I arrived in San Francisco fresh off the cusp of another breakup (this time not as devastating), when I learned that a guy I had been seeing was still sleeping with his ex. It was a breath of fresh air to be in a different city and away from the drama, even if I didn’t prefer to date guys on the west coast.
I arrived at my new assignment with the best of intentions, I really did. But from day one I could tell that the staff and I were no match at all. While some of the nurses were great, most preferred to do things the lazy way, speak poorly about each other behind one another’s backs and throw travel nurses under the bus. I was policied as I would try to leave after giving report because it was 7:20 instead of 7:24 and I was called into the manager’s office to discuss how my behavior wasn’t appropriate. Luckily, after explaining my side, he agreed (without saying) that the nurses were just being catty and I was free to continue on my merry way. It was here that I was also yelled at in front of a parent for “not respecting” an elder nurse. She was so verbally abusive throughout my six months in San Francisco (to myself and other travelers) that I still can’t believe the hospital has held onto her.
While you did give me good memories – living near my best friend and getting to visit wine country multiple times – that didn’t quite make up for how much I hated the hospital I was working at and how sick I was of packing up and moving my belongings every 13-weeks. In San Francisco, I decided to betray you and started looking for staff jobs. The deceit wasn’t easy and I oftentimes went to bed, a ball of anxiety, wondering whether or not I was making the right decision. I applied for countless jobs, didn’t hear back from most of them, and even interviewed at one hospital and got turned down. When I was about to throw in the towel, a dream job opened up at the exact right time.
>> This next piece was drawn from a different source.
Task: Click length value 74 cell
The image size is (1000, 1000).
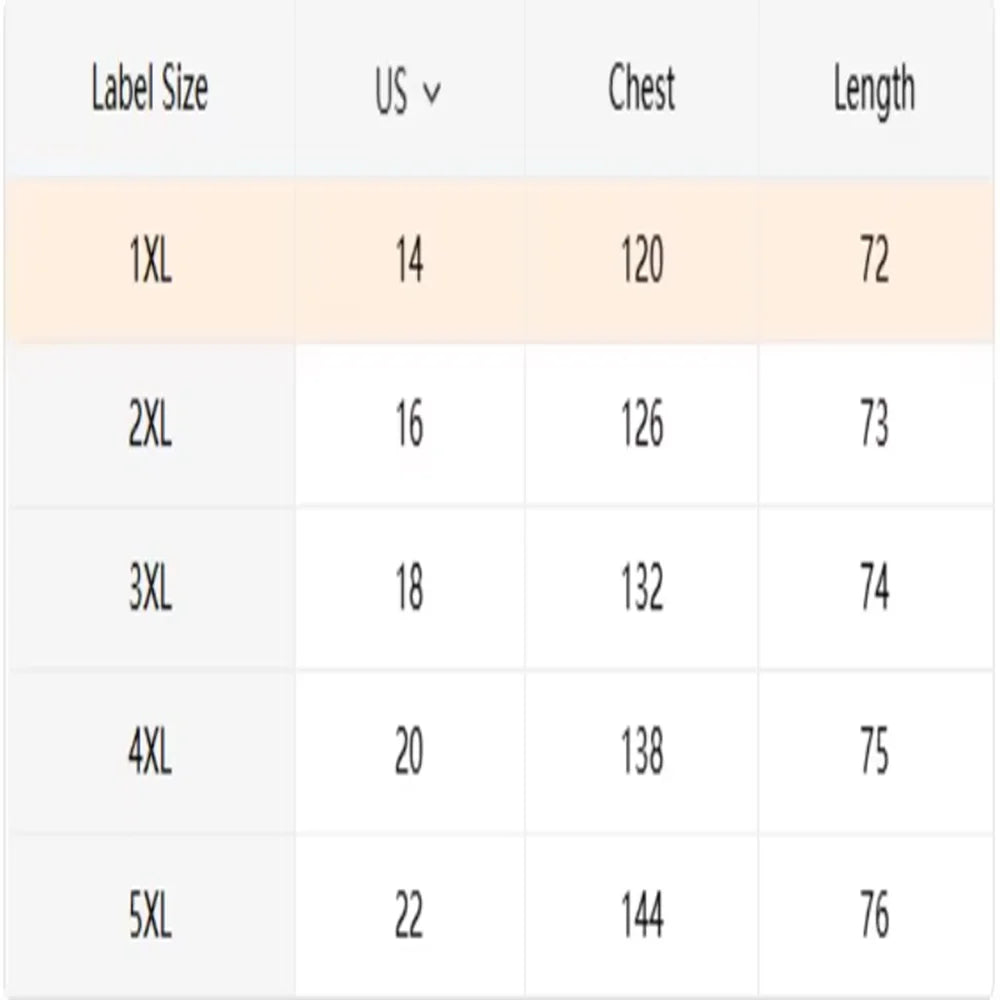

Travel nursing, you gave me grit, confidence, and joy as I spent the most exciting years of my life with you. Being in a relationship with you has been the longest relationship I’ve had. I learned so much about myself in the time that we were together. I learned that while you gave me a ton of money, money doesn’t equal happiness. I learned that the east coast isn’t for me, despite thinking that I was destined to live there. I learned that my true love in life is traveling and you let me go multiple times knowing I’d eventually come back to you. And I learned that the deepest, most intimate, and important relationship that you can have – is with yourself.
So with that said, I bid you farewell travel nursing. You’ll always have the best years of my life. But it’s time for our relationship to end. It’s time for you to go and find another young, hurting, and impressionable nurse. To open their eyes to adventure and wonder as you take them from city to city and show them the magic of travel nursing. It’s time for me to allow someone else’s light to shine and someone else to see the world like I got to. It’s time to say goodbye.